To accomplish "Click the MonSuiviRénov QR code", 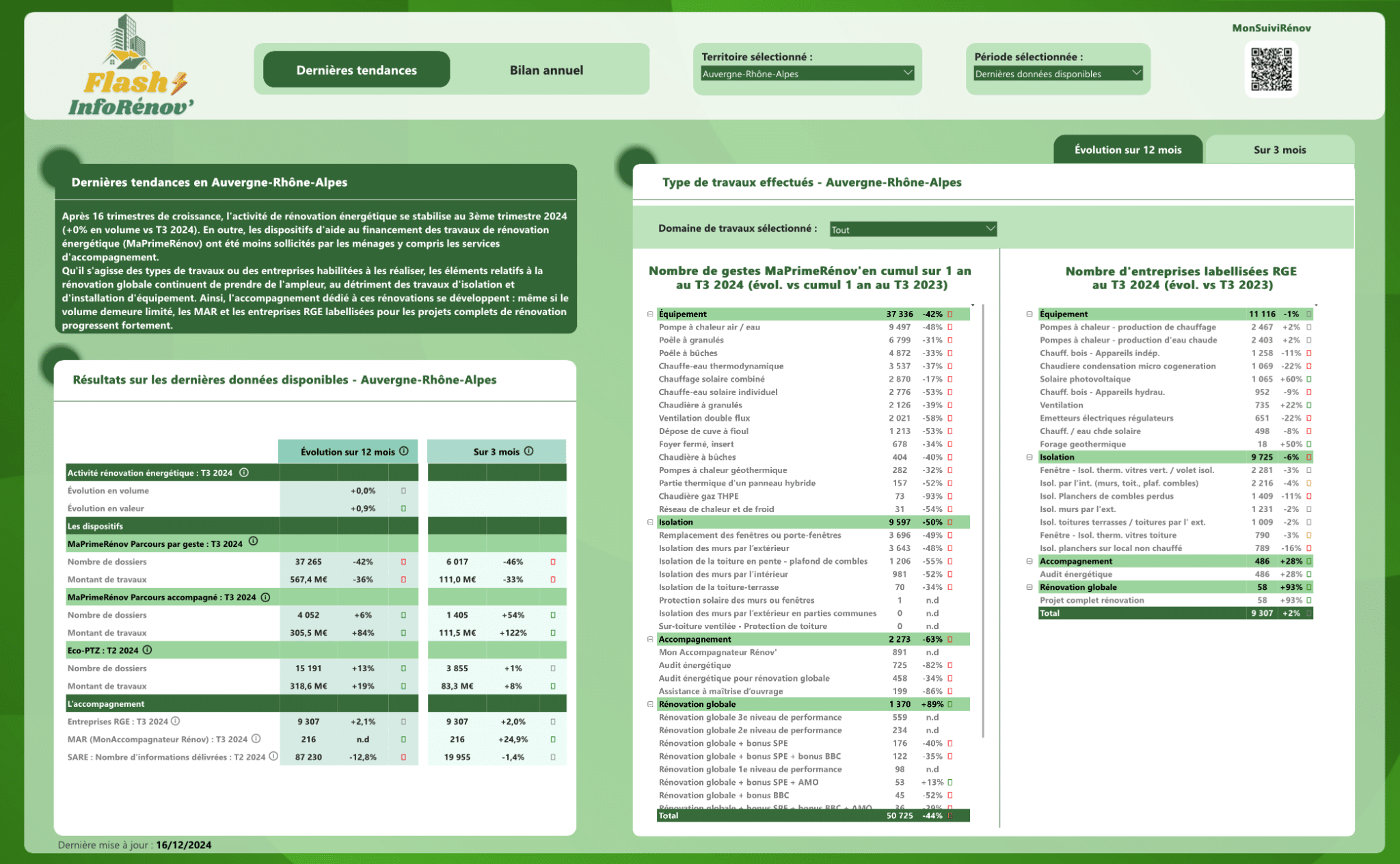I will [x=1271, y=69].
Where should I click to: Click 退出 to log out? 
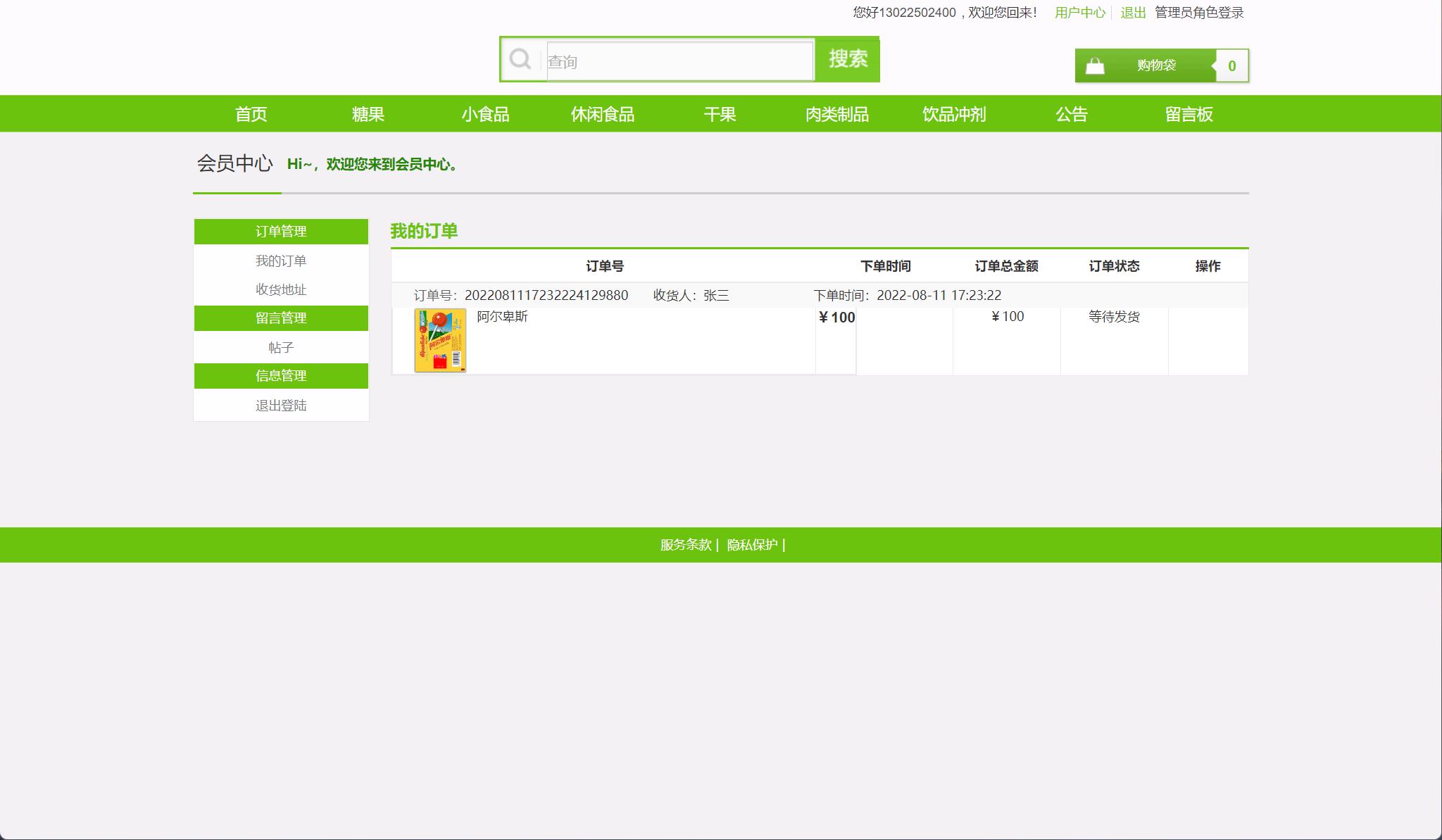(x=1133, y=12)
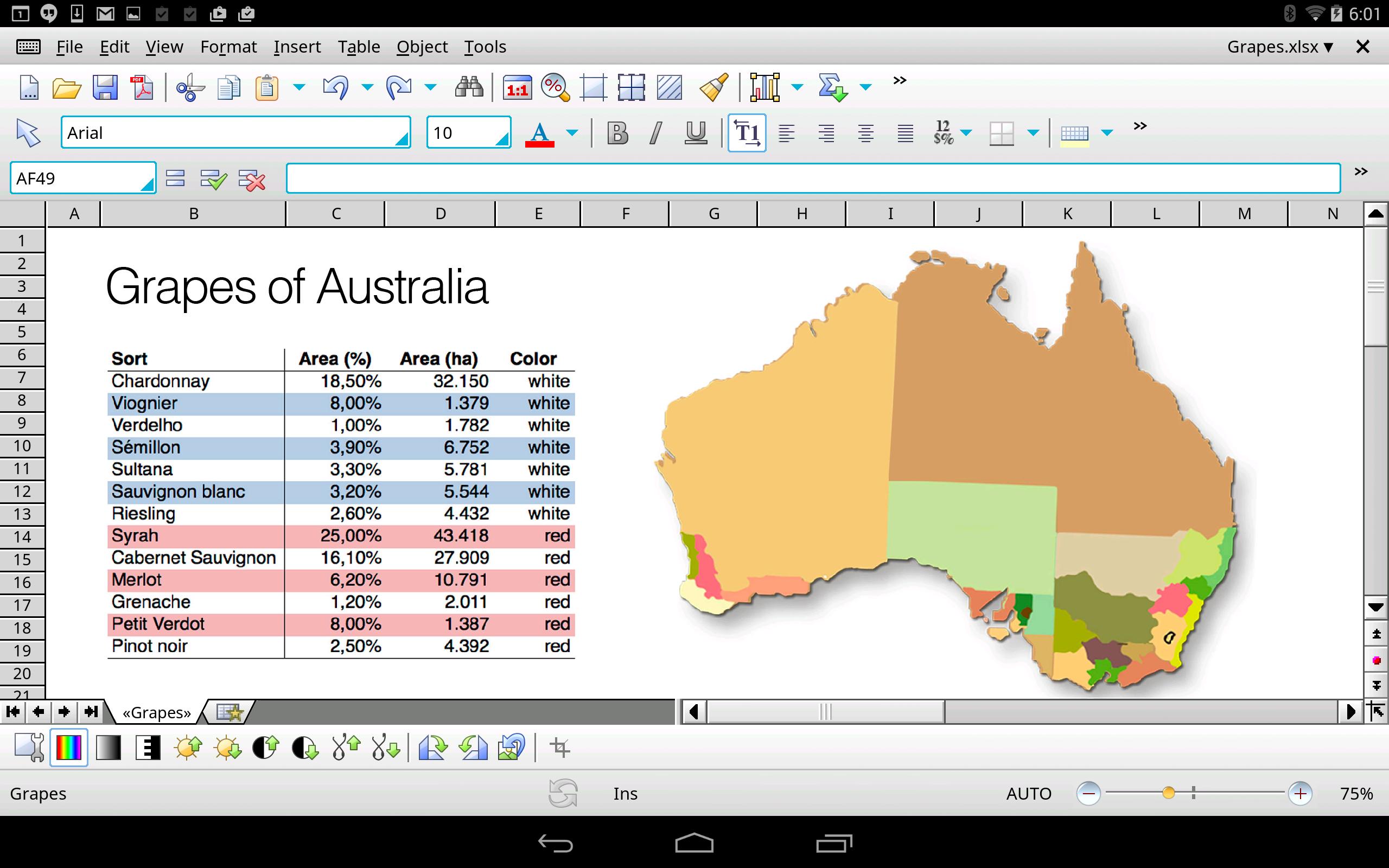Screen dimensions: 1389x868
Task: Expand the Arial font name dropdown
Action: [401, 138]
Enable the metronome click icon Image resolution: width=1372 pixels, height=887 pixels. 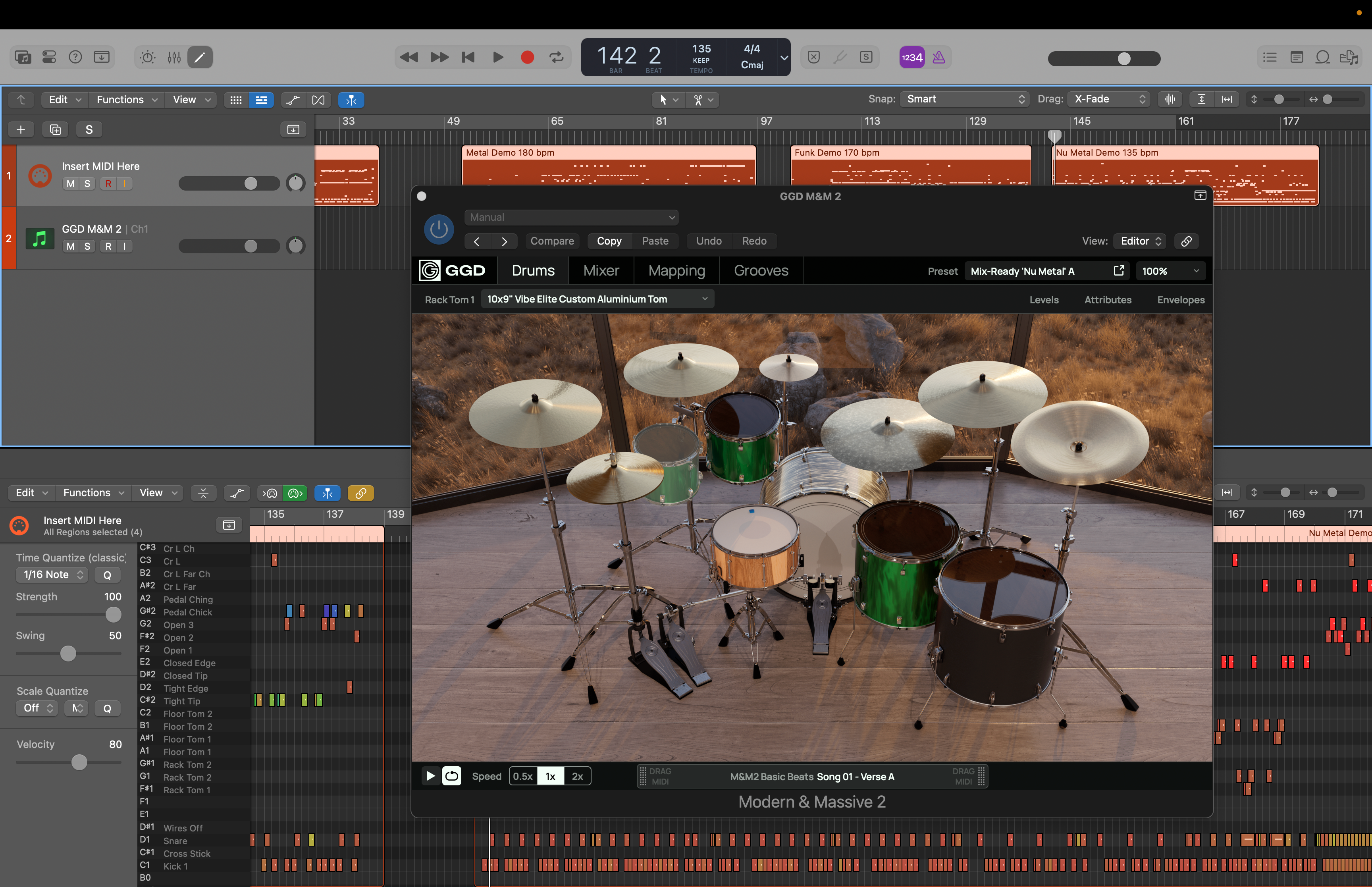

• [Exercise aim] Nothing should be printed except the lines from the one with "Where should I" through the last line of the listing above, both ends included; please drop the pictures.

• [Response below]
Where should I click to: Click 退出 to log out? 
(x=1133, y=12)
Screen dimensions: 1389x868
Task: Expand the Arial font name dropdown
Action: [401, 138]
Enable the metronome click icon Image resolution: width=1372 pixels, height=887 pixels. 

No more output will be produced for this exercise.